Barnave, seeing that the Queen did not follow his counsel in anything, and convinced that she placed all her reliance on assistance from abroad, determined to quit Paris. He obtained a last audience. "Your misfortunes, Madame," said he, "and those which I anticipate for France, determined me to sacrifice myself to serve you. I see, however, that my advice does not agree with the views of your Majesties. I augur but little advantage from the plan you are induced to pursue,—you are too remote from your succours; you will be lost before they reach you. Most ardently do I wish I may be mistaken in so lamentable a prediction; but I am sure to pay with my head for the interest your misfortunes have raised in me, and the services I have sought to render you. I request, for my sole reward, the honour of kissing your hand." The Queen, her eyes suffused with tears, granted him that favour, and remained impressed with a favourable idea of his sentiments. Madame Elisabeth participated in this opinion, and the two Princesses frequently spoke of Barnave. The Queen also received M. Duport several times, but with less mystery. Her connection with the constitutional deputies transpired. Alexandre de Lameth was the only one of the three who survived the vengeance of the Jacobins.

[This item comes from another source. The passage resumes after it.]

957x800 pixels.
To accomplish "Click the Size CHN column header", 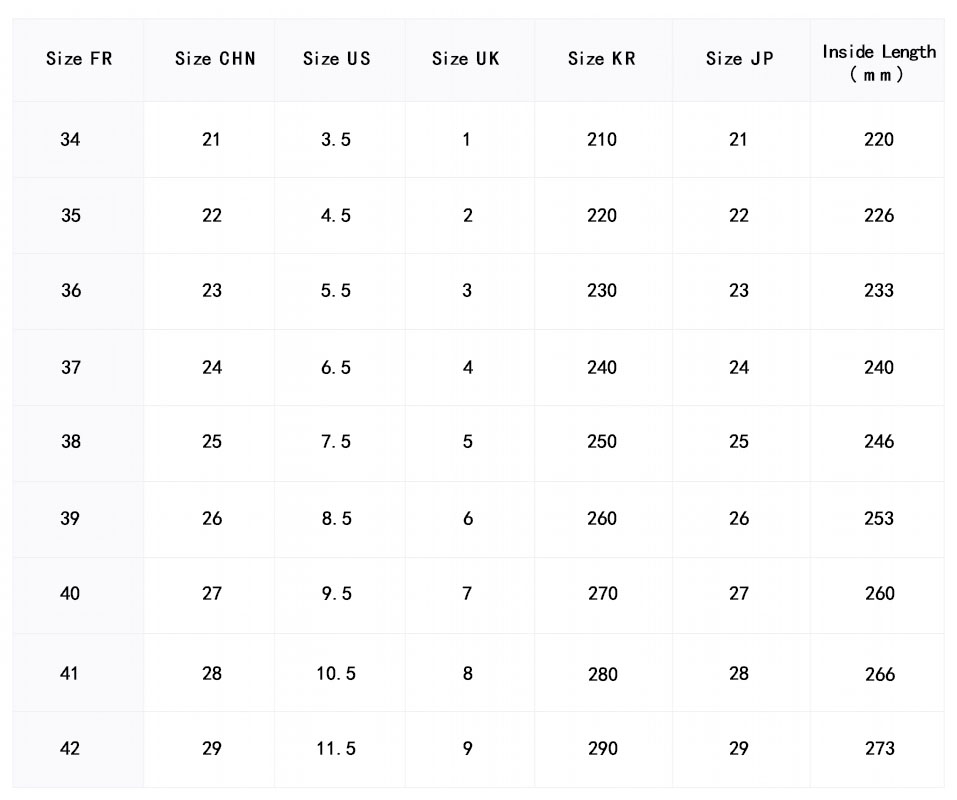I will click(215, 59).
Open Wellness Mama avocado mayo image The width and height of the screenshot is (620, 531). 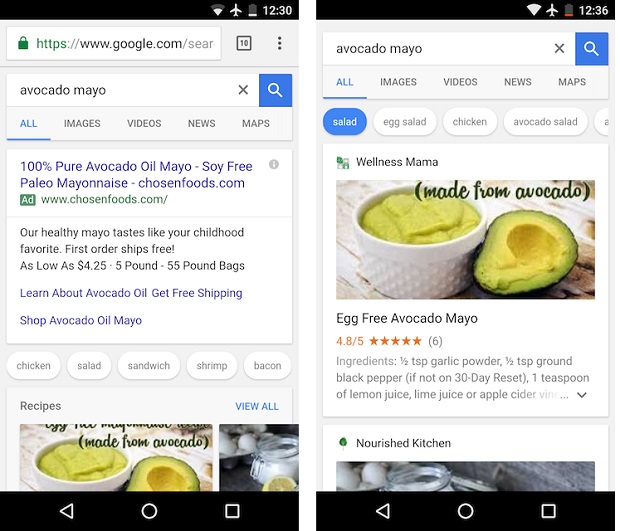[x=465, y=240]
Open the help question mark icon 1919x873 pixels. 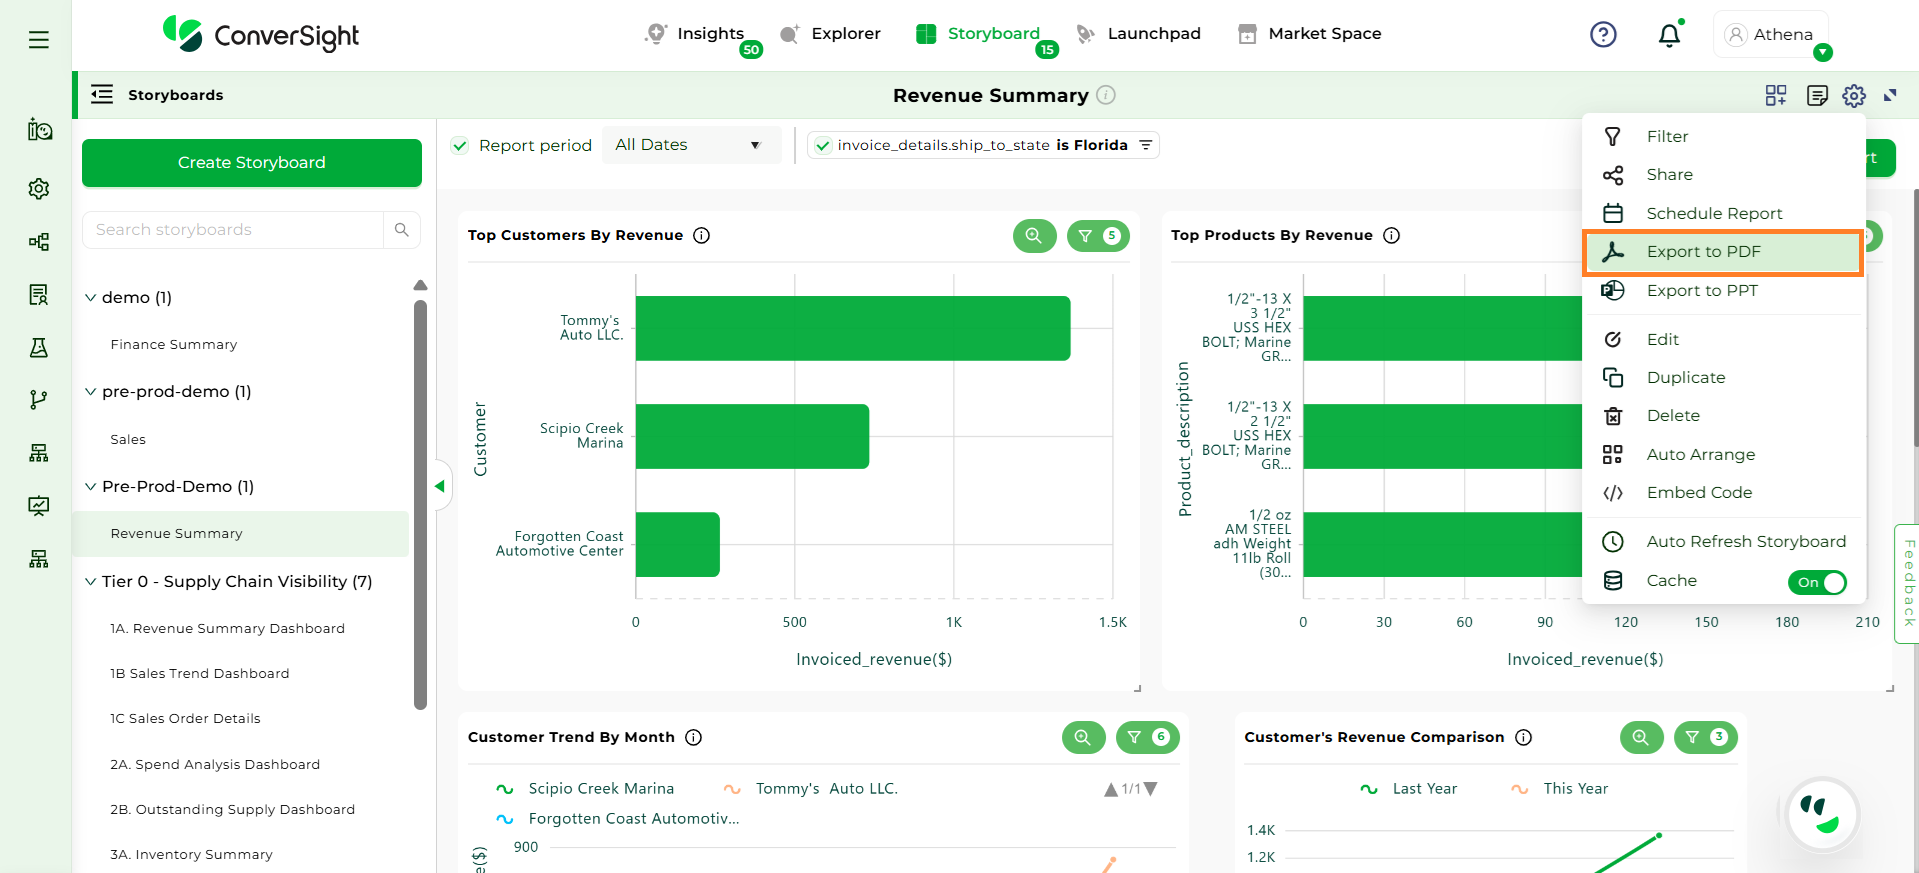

[Barnave was arrested at Grenoble. He remained in prison in that town fifteen months, and his friends began to hope that he would be forgotten, when an order arrived that he should be removed to Paris. At first he was imprisoned in the Abbaye, but transferred to the Conciergerie, and almost immediately taken before the revolutionary tribunal. He appeared there with wonderful firmness, summed up the services he had rendered to the cause of liberty with his usual eloquence, and made such an impression upon the numerous auditors that, although accustomed to behold only conspirators worthy of death in all those who appeared before the tribunal, they themselves considered his acquittal certain. The decree of death was read amidst the deepest silence; but Barnave'a firmness was immovable. When he left the court, he cast upon the judges, the jurors, and the public looks expressive of contempt and indignation. He was led to his fate with the respected Duport du Tertre, one of the last ministers of Louis XVI. when he had ascended the scaffold, Barnave stamped, raised his eyes to heaven, and said: "This, then, is the reward of all that I have done for liberty!" He fell on the 29th of October, 1793, in the thirty-second year of his age; his bust was placed in the Grenoble Museum. The Consular Government placed his statue next to that of Vergniaud, on the great staircase of the palace of the Senate.—"Biographie de Bruxelles.">[

The National Guard, which succeeded the King's Guard, having occupied the gates of the Tuileries, all who came to see the Queen were insulted with impunity. Menacing cries were uttered aloud even in the Tuileries; they called for the destruction of the throne, and the murder of the sovereign; the grossest insults were offered by the very lowest of the mob.

About this time the King fell into a despondent state, which amounted almost to physical helplessness. He passed ten successive days without uttering a single word, even in the bosom of his family; except, indeed, when playing at backgammon after dinner with Madame Elisabeth. The Queen roused him from this state, so fatal at a critical period, by throwing herself at his feet, urging every alarming idea, and employing every affectionate expression. She represented also what he owed to his family; and told him that if they were doomed to fall they ought to fall honourably, and not wait to be smothered upon the floor of their apartment.

About the 15th of June, 1792, the King refused his sanction to the two decrees ordaining the deportation of priests and the formation of a camp of twenty thousand men under the walls of Paris. He himself wished to sanction them, and said that the general insurrection only waited for a pretence to burst forth. The Queen insisted upon the veto, and reproached herself bitterly when this last act of the constitutional authority had occasioned the day of the 20th of June.